• Activity: The answer must be every line from the entries below that includes "PEAKFLOW".

• Supplied material:
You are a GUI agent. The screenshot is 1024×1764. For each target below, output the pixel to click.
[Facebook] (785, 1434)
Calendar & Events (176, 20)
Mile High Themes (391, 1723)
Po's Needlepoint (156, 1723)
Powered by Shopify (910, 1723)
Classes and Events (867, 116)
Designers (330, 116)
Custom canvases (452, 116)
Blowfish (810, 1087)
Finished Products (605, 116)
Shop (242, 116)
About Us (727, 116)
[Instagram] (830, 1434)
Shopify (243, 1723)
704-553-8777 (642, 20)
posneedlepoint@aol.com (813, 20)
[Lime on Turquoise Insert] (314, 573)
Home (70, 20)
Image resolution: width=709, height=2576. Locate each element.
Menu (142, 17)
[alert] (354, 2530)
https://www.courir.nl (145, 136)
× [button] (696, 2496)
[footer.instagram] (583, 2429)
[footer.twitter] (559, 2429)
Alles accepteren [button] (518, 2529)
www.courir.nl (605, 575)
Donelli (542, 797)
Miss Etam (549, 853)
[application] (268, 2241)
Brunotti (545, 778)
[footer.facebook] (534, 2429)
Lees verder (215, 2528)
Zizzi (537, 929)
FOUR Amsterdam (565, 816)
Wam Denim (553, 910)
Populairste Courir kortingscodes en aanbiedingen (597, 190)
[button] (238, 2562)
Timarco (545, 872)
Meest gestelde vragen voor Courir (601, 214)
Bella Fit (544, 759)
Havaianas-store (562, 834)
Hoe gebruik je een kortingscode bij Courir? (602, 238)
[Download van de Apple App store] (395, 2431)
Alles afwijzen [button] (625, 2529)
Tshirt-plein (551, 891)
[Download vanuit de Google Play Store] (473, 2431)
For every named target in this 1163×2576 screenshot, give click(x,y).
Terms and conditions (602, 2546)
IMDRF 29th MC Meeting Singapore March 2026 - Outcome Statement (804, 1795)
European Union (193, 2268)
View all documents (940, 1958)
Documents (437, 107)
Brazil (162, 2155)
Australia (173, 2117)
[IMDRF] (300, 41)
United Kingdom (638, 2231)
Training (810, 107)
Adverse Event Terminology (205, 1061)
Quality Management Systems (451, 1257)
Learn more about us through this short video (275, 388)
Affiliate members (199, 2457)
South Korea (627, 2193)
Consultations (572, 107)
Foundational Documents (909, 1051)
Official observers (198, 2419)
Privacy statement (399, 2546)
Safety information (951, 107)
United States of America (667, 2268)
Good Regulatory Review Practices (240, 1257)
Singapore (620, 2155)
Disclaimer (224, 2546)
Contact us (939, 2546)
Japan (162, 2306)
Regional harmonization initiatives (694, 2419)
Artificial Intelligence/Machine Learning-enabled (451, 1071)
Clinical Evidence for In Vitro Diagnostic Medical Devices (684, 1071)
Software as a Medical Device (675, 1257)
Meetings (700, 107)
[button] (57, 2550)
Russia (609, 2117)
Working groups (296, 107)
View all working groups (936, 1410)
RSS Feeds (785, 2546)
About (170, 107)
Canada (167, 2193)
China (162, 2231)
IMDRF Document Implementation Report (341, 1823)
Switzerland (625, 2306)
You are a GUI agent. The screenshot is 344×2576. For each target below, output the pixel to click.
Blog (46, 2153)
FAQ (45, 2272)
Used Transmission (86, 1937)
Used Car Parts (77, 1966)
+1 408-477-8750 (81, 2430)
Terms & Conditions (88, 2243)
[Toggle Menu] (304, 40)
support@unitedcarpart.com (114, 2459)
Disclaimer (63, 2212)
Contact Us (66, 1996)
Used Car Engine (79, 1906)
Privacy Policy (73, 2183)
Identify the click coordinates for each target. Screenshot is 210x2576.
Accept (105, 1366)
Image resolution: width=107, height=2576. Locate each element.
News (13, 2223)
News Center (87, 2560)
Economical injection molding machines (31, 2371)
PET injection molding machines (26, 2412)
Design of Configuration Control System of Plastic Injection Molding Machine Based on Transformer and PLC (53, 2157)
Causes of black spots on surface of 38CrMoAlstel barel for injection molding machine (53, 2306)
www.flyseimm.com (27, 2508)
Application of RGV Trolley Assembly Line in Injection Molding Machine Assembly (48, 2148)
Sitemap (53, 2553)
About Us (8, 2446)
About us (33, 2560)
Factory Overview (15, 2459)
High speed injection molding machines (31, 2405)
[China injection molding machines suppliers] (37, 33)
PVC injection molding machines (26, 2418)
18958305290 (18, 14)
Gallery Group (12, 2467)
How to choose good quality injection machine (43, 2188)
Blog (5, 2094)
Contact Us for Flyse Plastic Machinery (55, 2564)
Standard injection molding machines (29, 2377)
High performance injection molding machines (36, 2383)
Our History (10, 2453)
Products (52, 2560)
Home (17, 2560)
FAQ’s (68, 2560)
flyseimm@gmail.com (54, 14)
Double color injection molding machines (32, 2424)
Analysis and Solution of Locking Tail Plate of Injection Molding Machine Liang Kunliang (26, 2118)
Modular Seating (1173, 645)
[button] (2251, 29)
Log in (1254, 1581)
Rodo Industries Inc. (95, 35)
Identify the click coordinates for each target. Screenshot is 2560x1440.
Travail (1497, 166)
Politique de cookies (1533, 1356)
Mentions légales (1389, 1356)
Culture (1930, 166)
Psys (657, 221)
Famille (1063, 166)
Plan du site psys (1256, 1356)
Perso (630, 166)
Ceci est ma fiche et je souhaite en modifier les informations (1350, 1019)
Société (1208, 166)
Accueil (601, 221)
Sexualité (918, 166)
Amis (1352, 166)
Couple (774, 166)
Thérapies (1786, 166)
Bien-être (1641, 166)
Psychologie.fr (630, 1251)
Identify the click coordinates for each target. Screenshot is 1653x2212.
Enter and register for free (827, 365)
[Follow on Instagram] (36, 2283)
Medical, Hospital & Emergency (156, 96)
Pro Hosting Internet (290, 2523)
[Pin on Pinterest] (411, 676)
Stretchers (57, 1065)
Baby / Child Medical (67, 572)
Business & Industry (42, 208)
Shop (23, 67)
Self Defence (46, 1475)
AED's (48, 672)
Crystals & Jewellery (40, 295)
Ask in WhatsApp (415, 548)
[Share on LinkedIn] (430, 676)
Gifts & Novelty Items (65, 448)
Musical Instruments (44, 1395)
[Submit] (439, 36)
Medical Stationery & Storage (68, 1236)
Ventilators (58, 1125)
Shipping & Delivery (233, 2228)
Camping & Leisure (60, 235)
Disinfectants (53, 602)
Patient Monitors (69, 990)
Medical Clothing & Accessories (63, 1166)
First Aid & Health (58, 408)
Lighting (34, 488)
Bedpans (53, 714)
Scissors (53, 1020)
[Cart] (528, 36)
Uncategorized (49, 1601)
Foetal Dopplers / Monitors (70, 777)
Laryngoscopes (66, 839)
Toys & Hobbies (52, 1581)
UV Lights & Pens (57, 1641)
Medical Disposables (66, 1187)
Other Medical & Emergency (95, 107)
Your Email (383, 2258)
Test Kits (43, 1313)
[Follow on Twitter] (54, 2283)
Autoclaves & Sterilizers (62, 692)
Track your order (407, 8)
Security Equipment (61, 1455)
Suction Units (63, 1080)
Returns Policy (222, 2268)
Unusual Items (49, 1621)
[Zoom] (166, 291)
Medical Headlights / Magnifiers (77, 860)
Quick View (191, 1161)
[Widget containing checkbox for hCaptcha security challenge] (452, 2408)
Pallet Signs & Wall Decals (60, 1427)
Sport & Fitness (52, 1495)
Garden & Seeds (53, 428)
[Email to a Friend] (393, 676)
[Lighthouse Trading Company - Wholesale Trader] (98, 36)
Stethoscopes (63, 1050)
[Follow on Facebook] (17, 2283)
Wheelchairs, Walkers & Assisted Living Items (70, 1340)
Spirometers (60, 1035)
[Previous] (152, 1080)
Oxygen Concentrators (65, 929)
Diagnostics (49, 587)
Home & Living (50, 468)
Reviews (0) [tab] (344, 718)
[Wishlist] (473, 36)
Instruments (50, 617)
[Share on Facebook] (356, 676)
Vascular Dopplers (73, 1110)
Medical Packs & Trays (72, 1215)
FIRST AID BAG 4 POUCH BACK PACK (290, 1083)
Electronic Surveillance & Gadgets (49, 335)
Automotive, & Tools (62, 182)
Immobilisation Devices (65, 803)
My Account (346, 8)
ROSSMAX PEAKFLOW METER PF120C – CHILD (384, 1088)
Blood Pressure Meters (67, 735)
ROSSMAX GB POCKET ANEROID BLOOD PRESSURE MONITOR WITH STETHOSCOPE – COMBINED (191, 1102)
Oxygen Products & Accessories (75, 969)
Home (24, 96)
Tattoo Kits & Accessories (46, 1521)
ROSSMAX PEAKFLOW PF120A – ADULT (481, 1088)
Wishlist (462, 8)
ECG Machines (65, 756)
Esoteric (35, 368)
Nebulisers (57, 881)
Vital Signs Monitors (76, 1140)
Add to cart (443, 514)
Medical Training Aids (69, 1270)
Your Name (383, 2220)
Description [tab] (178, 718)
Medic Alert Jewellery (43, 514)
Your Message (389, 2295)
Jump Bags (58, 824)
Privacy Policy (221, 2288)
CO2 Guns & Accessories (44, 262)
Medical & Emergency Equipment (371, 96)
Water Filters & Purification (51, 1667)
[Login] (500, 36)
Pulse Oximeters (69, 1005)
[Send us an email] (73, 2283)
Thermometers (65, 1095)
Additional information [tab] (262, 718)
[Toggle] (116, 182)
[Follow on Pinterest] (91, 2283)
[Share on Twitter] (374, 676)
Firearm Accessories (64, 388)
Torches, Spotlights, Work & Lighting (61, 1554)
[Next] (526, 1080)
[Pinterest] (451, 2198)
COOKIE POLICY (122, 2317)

• Output:
ROSSMAX PEAKFLOW METER PF120C – CHILD (384, 1088)
ROSSMAX PEAKFLOW PF120A – ADULT (481, 1088)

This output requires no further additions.